Addenbrooke has not disclosed its development plans for the 8489 sq/m site it would gain in the deal. Ned O’Neil, Addenbrooke’s managing director, did not respond to The Sydney Morning Herald and The Age’s request for an interview.
The land swap transaction, which is set to be finalised in May, has drawn the ire of some of A2B’s biggest shareholders, Sandon Capital and Investors Mutual, who want the MoU with Addenbrooke abandoned.
In a letter to A2B’s board and management, Sandon Capital founder and chief investment officer Gabriel Radzyminski, said the proposed land swap transaction created a tax liability for A2B. As well, he argued that the company has not disclosed whether it went through a competitive process in its decision to dispose of the land. He also said that A2B has “materially under-reported the value of its property assets for some time”.
“If a public marketing campaign were to be conducted and development approvals were obtained, we believe the market price of this property would likely exceed both these valuations significantly,” Mr Radzyminski wrote, referring to the JLL and NSW government valuations of A2B’s land.
While Mr Radzyminski wouldn’t disclose what he thought the value of A2B’s site could be worth, property experts said if the land received approval for a residential development its value may well be over $100 million.
Sandon Capital, which owns just over 6 per cent of A2B, also sent its letter to other A2B shareholders. The letter further outlines that as a swap deal, the transaction generates no cash to cover any tax liability related to the proposed deal.
On Christmas Eve, A2B announced to shareholders that it had put in place a new three-year $40 million financing facility.

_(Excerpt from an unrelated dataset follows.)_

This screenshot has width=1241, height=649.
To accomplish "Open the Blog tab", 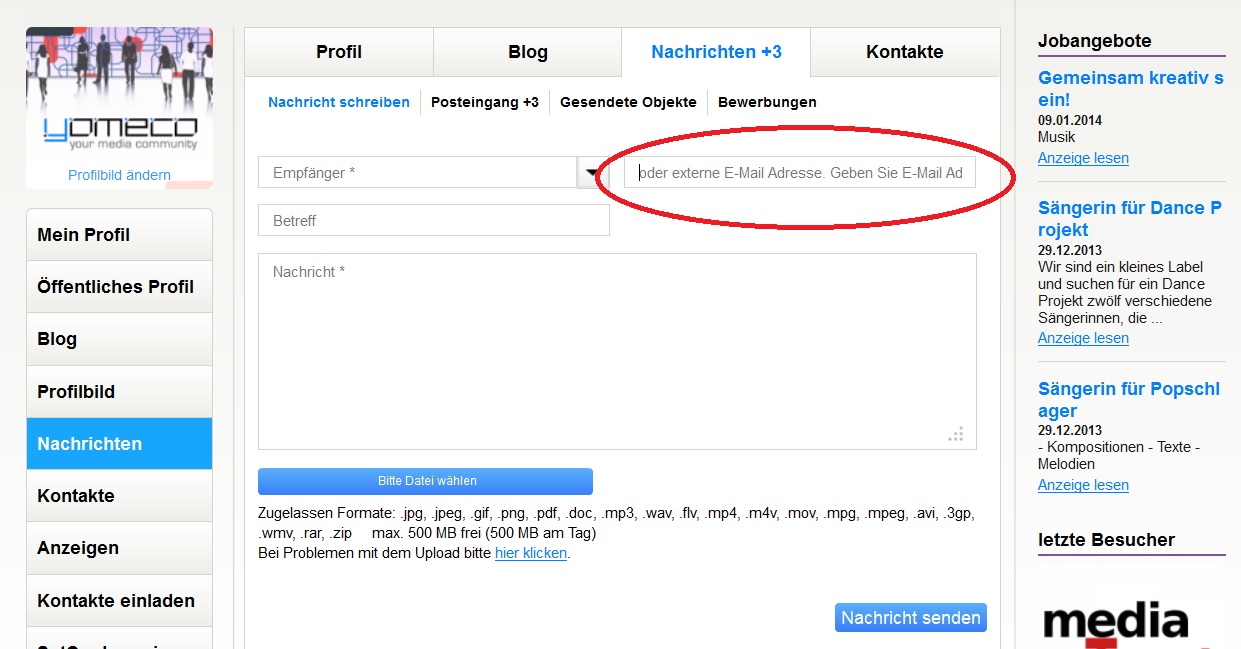I will (x=527, y=52).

When A2B first announced the land swap proposal in November last year, its board and management told shareholders that the transaction would “provide substantial operating benefit, cost reductions, rental income and material value recognition for A2B, while delivering a purpose-built facility”.
A2B chairman Paul Oneile did not respond to a request for an interview. Instead, the company issued a statement attributable to a spokesman. “We respect and are interested in the views of individual shareholders, but we will always act in the best interests of all shareholders. In the matters that are currently being explored, we have engaged independent experts to give us their best counsel. We will make any and all decisions with this advice in mind and in the interests of the company, its shareholders and other stakeholders.”

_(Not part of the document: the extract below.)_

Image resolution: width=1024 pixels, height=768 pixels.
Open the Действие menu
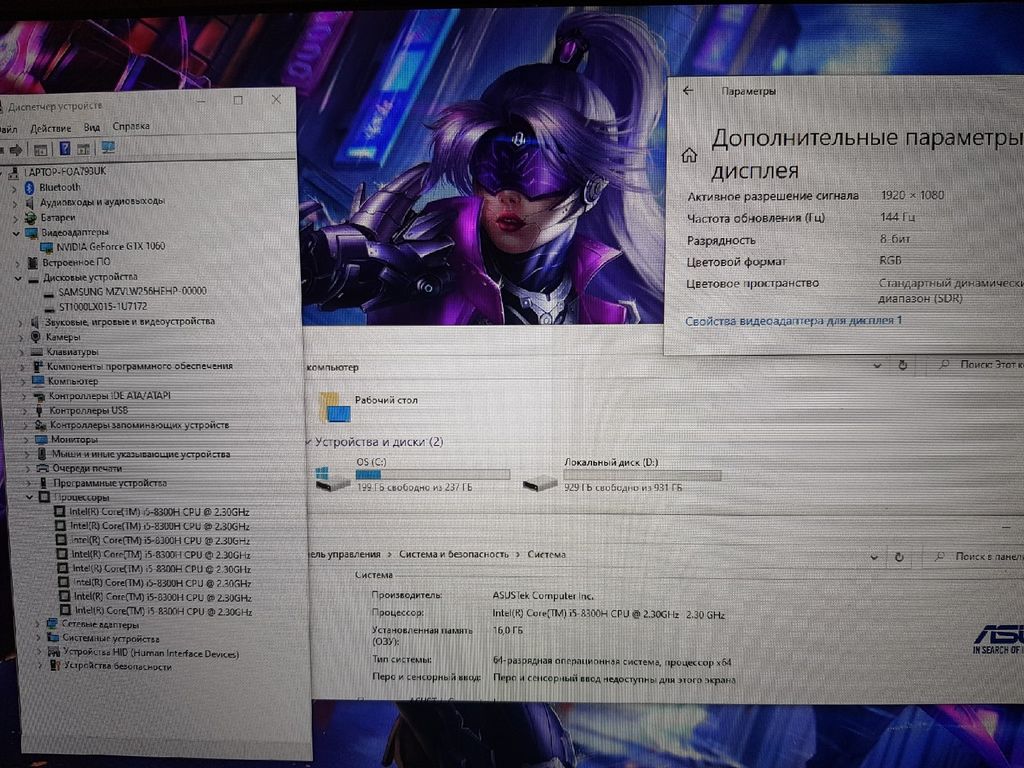[50, 127]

Investors Mutual, which owns just under 13 per cent of A2B, supports Sandon Capital’s concerns about the land swap proposal, and wants a review of the process. Investors Mutual’s founder Anton Tagliaferro said the letter that Sandon had sent the company and to other shareholders was “damning”.
“We’re not very happy with the way the company is being managed at the moment. We’ve had several discussions, some of them heated with the chairman, asking for change. At the last AGM, there was almost a board spill.”

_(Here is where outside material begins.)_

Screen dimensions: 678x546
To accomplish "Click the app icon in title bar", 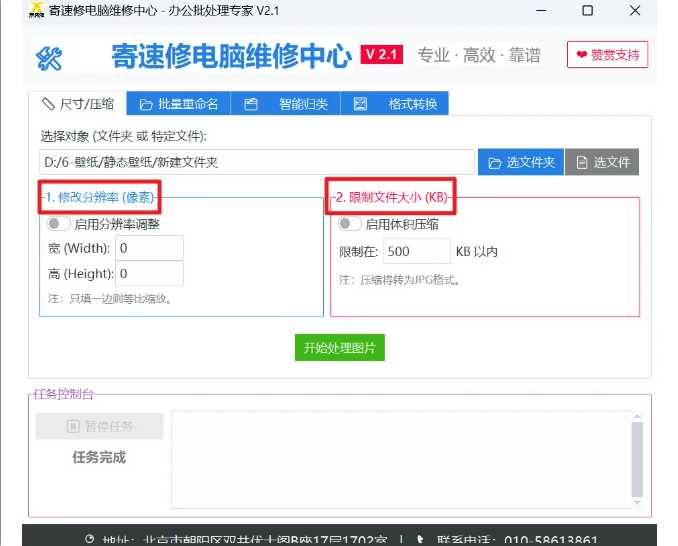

If a substantial shareholder or several disgruntled substantial shareholders decide they are not happy with the property deal, they do have the recourse of calling an extraordinary general meeting.
Mr Tagliaferro said he had raised concerns with the company about its strategy and would prefer the company focused on competing with ride-sharing groups such as Uber and DiDi, rather than developing and expanding a payments system that is trying to compete with Tyro and Block.
At A2B’s annual meeting in November last year 41.34 per cent of shareholders voted against the re-election of Mr Oneile. And the company received a first strike on its remuneration report. Almost forty-two per cent of shareholders also voted against the grant of performance rights to A2B’s chief executive Andrew Skelton.